Do you have a sense of lineage of this type in Sydney, through people like Sydney Front, Gravity Feed and Deborah Pollard etc?
Not at all. What we are doing is totally original and unlike anything that has ever happened before.

And finally the way that Sydney performance has invaded Melbourne through Next Wave i feel is a healthy breaking down of barriers between the two cities, i was talkign to Martin de Amo and he hadn’t even met some key people in Melbourne’s dance scene, indeed to some he is quite unknown despite how ubiquitous he is in Sydney. Do you feel like a cultural ambassador for Sydney or are you a citizen of the world?
Umm… We love Melbourne. And we also love Sydney. Quarterbred has just appointed three directors in Melbourne because we are interested in getting more of a direct connection going… We feel really lucky to know some amazing artists down there. We’re really only invading Melbourne so that we can make more friends like that, and discover their work, and show it off to our Sydney friends.
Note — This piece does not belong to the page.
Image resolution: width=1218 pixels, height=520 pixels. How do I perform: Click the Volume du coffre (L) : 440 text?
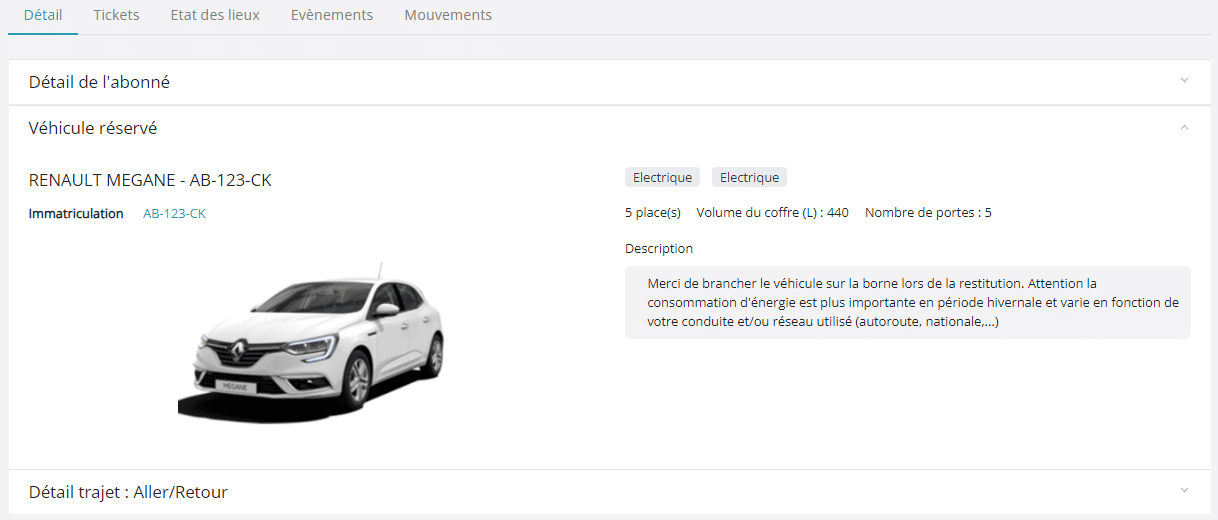tap(772, 212)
Some of these questions are nonsense and were meant as witty repartee that you and i would have had in a live interview. The kind of scripted mayhem that is employed on killer shows like Good News Week and Spicks and Specks. Just think of me as a fat Mikey Robbins (he’s not as funny when he is thin), and you can be Myf Warhurst.
Is this still part of the interview? It’s a nice touch. Although a small disclaimer, I am actually a lot more funny when I am offline. That is, in person, when I can just work ”Off The Cuff” and let the lines come to me in response to the often hilarious comments that you are throwing at me fast like flaming arrows of comedy gold.
I hope that you frame this correctly when you publish it online in your e-letter.
Also, I like to think of our conversations as less ‘Mikey vs Myf’ and more “Gretel Killeen vs Big Brother”. You are Gretel and I am the earpiece and you are aging but smarmy and I am small but informative, making jokes directly into your inner ear and telling you what to do.
Yeah?

Mish Grigor is prone to bouts of paranoia and balloon-phobia, do not approach her in public.